# Zubin Mehta – honorary member of Amics de l'Opera i de les Arts de la CV



## nibelungo (Aug 8, 2012)

ZUBIN MEHTA - HONORARY MEMBER OF AOA_CV

Maestro Zubin Mehta has accepted being a Honorary Member of the association Amics de l'Òpera i de les Arts de la Comunitat Valenciana, coinciding with the last performance of Tristan und Isolde at the V Festival del Mediterrani, whose president is the maestro himself.

His support turns into important backing for its goals and activities.

This young association connects nevertheless with the secular tradition of the Valencian opera lovers, alive today thanks to the activity of the Palau de les Arts Reina Sofia in Valencia (Spain) and projected towards the future with the collaboration of conductors such as its Honorary Member Maestro Mehta.

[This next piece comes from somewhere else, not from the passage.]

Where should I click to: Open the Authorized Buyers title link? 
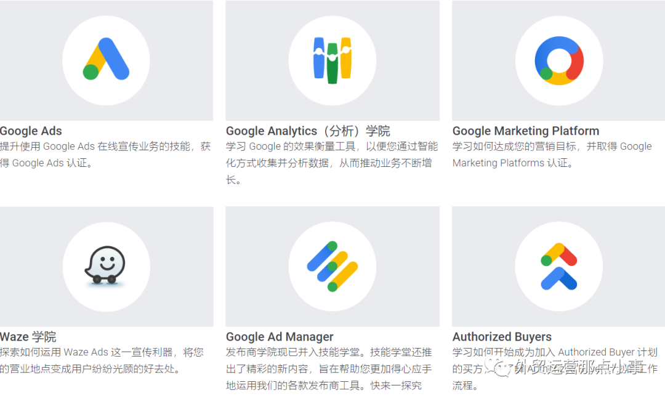[x=502, y=337]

For more information www.amicsopera.org


----------



## mamascarlatti (Sep 23, 2009)

I do love that building. Wish we had such a beautiful opera house. But the 2012-2013 season seems rather safe, with the most unusual offering being _Le Due Foscari._


----------



## nibelungo (Aug 8, 2012)

mamascarlatti said:


> I do love that building. Wish we had such a beautiful opera house. But the 2012-2013 season seems rather safe, with the most unusual offering being _Le Due Foscari._


Yes, too safe maybe.
It is time for no experiments in Spain.
But Due Foscari with Plácido Domingo and such a great orchestra might be interesting.


----------